Cuando aparecieron en su día los carteles de las ferias de abril de Sevilla y los de San Isidro 2023 el espectro de la comunicación global, antes periodismo, ya desaparecido, se llenó de opiniones críticas. La base era la falta de oportunidades y la repetición otra vez de los carteles muy vistos, en los que siempre aparecen casi los mismos.
Por muy bien que toree, por sublime que lancee con el capote, por profundo que surja algún natural, por mucho que corte orejas en plazas de pueblos, si los éxitos no suceden en los cosos de categoría, el torero no conseguirá alcanzar su objetivo de subir enteros en su consideración y cotización. Para ser figura del toreo, poder exigir y pasar a la historia, los triunfos han de producirse donde sale el toro con trapío, donde el público es exigente, donde la prensa analiza y da fe de lo sucedido, y donde sólo los mejores son capaces de sacudirse la presión para acabar expresándose en plenitud.
MORANTE y DÍAZ AYUSO son los nombres de ahora. MORANTE porque sigue acaparando la actualidad, fuera y dentro de los ruedos. La Presidenta de la Comunidad de Madrid, también: en la política y en su promoción toreó a BOLAÑOS con la rotunda ayuda de su peona de confianza, jefa de protocolo ¡Vaya par de toreras!
Sevilla 2023, adelante o atrás, menos o más. Y la eterna polémica, cuando hay muchas Puertas del Príncipe, muchas orejas, muchas faenas de dos, muchas vueltas al ruedo a toros destacados. Y hasta un rabo 52 años de sequía. ¿ Es, entonces, todo maravilloso? ¿Lo mejor es que sea justo, ya no riguroso, o llevado por la alegría y el optimismo?

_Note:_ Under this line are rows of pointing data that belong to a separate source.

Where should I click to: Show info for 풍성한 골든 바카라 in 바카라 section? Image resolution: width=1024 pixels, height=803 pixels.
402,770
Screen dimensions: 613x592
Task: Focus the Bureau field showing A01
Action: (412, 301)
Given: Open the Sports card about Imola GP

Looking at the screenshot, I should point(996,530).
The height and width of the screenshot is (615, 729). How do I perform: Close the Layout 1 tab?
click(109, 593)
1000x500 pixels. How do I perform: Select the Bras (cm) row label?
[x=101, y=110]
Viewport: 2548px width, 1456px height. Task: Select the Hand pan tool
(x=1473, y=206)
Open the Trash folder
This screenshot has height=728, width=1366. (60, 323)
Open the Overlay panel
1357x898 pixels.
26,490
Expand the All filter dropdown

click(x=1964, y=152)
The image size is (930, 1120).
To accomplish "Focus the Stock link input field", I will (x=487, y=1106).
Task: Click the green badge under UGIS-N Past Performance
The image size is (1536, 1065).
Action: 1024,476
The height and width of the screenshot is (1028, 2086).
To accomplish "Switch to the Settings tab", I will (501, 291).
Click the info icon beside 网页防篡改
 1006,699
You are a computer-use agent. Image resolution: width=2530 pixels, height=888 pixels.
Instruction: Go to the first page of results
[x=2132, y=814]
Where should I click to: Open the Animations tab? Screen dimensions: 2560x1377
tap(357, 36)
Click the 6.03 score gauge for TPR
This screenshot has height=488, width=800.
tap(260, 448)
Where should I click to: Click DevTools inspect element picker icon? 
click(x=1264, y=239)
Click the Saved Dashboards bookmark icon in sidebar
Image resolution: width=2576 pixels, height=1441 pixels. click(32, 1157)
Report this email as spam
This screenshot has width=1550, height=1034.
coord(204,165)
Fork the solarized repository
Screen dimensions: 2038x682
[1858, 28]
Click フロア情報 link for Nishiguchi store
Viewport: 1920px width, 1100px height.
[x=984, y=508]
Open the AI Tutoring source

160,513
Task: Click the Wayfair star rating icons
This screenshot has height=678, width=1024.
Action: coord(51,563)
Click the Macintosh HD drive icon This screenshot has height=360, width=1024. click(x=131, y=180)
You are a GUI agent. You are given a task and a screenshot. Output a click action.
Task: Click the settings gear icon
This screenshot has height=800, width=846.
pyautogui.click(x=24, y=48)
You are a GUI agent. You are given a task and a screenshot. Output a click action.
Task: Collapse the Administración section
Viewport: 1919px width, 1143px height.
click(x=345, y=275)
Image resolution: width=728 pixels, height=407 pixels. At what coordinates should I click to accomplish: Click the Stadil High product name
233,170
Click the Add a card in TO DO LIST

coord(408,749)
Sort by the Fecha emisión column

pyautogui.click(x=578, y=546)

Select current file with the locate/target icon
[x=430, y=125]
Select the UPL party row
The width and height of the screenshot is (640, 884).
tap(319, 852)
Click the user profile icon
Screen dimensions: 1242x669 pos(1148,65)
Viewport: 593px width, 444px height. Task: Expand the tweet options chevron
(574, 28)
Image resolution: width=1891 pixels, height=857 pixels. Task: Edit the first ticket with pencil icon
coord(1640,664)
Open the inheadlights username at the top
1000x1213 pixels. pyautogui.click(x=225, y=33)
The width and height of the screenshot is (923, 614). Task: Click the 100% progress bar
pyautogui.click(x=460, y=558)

Muchos coinciden en que el público de Sevilla y ese palco convulsionado han bajado muchos enteros. Otro que no, que tanto entusiasmo, verdadero, falso, exagerado, razonable, ilógico o sensato aumenta la afición a los toros.
Por mucho que algunos políticos antitaurinos reiteren que la tauromaquia está obsoleta y que ya no interesa a nadie, la evidencia es bien distinta. Las calles de los pueblos que organizan festejos populares se colapsan con la salida de cada toro, y la ocupación de La Maestranza durante la recién finalizada feria de Abril de Sevilla ha demostrado que el toreo atrae a público de todas las edades. La salida a hombros de Morante, con el ruedo invadido de forma espontánea por la juventud, fue la mejor demostración de que los toros emocionan, conmueven y cautivan.
Si hasta el día 26 de abril la actual edición de la feria de abril de Sevilla estaba dando titulares y argumentos para la esperanza, a partir de ese día hay que considerar ya a este serial como histórico. Morante de la Puebla, otra vez él, puso la plaza boca abajo tras una faena antológica. Cortó un rabo, colapsó la ciudad, desató la locura y demostró lo grande que es el toreo.